On the way down, a slow descent gives time to address any buoyancy issues and trim niggles with kit, make sure you and your dive buddy are comfortable in the water, and ensure sufficient time for ears to equalise to the increasing pressure of the water.
On the way up a slow, controlled ascent, with appropriate safety stops for the depth and duration of dive, is even more essential. It allows our body the time to off-gas the nitrogen accumulated during the dive, which if not eliminated from the body, can lead to decompression sickness or nitrogen narcosis. And it prevents divers from getting lung injuries and potentially very serious complications, caused by ascending with too much air expanding too rapidly inside our bodies.
Diving is a hugely enjoyable sport and a lifelong passion for thousands of people around the world. But I think sometimes people overlook that it is also known as an extreme sport for a reason. The safety rules and guidelines come from years of testing and proven experience. You ignore them at your own peril.

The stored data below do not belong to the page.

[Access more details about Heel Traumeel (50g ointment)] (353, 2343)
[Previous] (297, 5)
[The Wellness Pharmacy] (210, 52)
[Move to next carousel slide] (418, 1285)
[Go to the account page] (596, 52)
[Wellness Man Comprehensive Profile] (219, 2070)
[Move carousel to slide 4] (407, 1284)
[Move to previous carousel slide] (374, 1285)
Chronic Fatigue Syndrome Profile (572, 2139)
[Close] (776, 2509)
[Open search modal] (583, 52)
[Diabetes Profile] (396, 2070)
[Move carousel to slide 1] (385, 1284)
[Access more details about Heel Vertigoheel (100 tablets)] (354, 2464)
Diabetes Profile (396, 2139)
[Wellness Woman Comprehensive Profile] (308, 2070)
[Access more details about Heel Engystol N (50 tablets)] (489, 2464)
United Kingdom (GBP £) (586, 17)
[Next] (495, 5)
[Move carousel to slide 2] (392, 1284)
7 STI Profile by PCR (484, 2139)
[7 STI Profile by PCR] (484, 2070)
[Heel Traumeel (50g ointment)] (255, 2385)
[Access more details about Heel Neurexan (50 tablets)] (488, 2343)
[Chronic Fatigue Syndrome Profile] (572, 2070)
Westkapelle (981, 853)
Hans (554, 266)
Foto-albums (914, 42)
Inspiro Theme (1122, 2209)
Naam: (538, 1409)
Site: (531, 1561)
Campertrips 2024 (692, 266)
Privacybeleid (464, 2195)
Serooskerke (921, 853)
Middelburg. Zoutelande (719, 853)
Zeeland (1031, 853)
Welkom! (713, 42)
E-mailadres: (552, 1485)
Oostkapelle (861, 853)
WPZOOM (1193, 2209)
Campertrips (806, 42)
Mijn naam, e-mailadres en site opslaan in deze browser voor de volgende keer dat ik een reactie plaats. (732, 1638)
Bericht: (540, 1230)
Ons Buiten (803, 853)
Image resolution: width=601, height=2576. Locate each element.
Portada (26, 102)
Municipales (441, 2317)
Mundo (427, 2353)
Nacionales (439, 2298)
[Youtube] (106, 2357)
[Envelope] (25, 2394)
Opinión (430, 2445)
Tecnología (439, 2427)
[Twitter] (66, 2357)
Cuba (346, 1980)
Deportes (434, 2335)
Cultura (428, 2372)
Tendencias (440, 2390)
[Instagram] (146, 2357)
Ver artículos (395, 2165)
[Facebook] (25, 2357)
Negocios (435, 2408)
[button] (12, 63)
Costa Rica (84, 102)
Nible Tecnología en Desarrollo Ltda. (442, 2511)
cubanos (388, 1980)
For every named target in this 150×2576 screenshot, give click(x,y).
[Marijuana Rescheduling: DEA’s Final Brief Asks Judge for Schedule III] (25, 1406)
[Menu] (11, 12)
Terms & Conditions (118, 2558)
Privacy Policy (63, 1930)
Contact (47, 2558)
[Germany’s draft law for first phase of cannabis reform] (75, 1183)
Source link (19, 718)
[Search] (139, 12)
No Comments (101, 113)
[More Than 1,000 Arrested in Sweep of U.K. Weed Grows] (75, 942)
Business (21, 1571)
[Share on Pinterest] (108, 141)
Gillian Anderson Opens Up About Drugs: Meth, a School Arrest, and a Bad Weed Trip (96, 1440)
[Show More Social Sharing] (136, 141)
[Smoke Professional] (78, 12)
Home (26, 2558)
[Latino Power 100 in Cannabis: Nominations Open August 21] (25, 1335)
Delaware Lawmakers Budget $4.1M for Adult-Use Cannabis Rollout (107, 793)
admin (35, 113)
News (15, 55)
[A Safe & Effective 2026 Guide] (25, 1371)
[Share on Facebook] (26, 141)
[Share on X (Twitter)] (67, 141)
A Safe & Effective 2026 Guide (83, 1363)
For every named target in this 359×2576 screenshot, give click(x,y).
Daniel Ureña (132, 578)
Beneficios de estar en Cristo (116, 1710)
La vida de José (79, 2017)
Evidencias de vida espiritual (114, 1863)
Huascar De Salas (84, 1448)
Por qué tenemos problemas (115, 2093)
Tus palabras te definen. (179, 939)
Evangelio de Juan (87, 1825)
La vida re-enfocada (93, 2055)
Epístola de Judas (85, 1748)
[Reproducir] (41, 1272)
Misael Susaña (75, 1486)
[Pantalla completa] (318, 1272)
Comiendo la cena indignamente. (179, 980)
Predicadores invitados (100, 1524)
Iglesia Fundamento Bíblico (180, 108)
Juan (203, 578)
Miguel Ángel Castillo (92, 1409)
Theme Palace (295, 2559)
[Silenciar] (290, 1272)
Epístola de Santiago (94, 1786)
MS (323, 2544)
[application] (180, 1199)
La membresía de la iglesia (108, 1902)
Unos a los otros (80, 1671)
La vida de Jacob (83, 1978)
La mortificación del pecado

Yet so many people seem disinclined to bother with safety stops at the end of a dive. Have they become blasé about the risks they are taking, like drivers who drink and then drive? Do they think they look cooler by skipping the safety stop? Do they feel pressurised by others they dive with, to adopt their bad habits? Have they not dived with enough consideration of their air supply to enable them to take the extra time?
If you are a recreational scuba diver because you like diving (and if you don’t like it – well, really, why do it?!) then safety stops should be part of every dive. The final cherry on the cake. An extra added bonus.
Safety stops are done at shallow depths. That is usually where the water is warmest, there’s often lots of life to look at, and coral reefs, kelp forests, even the vast deep blue look at their sparkling sunlight best. Air consumption is slower here than at greater depths, so you can take your time to look around you. Just enjoy the sensation of floating, weightless in the water, before you have to get back on dry land or the boat, and start the de-kitting process. What’s the rush?
That’s not to say that every safety stop is a gently relaxing end to a dive. I have spent more than one, swept into a horizontal position, clinging with white knuckles to a descent line dropped by the boat. Divers above and below me, all of us looking like flags fluttering in the wind as the ripping currents surged past us, trying to pull the regulators out of our mouths. Exhilarating and wild. Certainly memorable!
I have never skipped a safety stop. Ever. Even after hundreds of dives I’d rather take the slow road. If I’m up on deck five minutes after everyone else, so what?! Plus, I have seen some incredible things on safety stops that feel like a pay-off for playing it safe. Some of the most memorable ones? Eagle rays skimming past in the blue and then hanging around to give us a five minute acrobatics display, turtles swimming right up to check me out, being mobbed by a swirling silvery mass of curious trout.
A handful of minutes, some potentially unforgettable moments to experience, that final chance in a dive to connect with the ocean. And that safety stop just might save your life. Slow and steady really does win the race when it comes to scuba diving.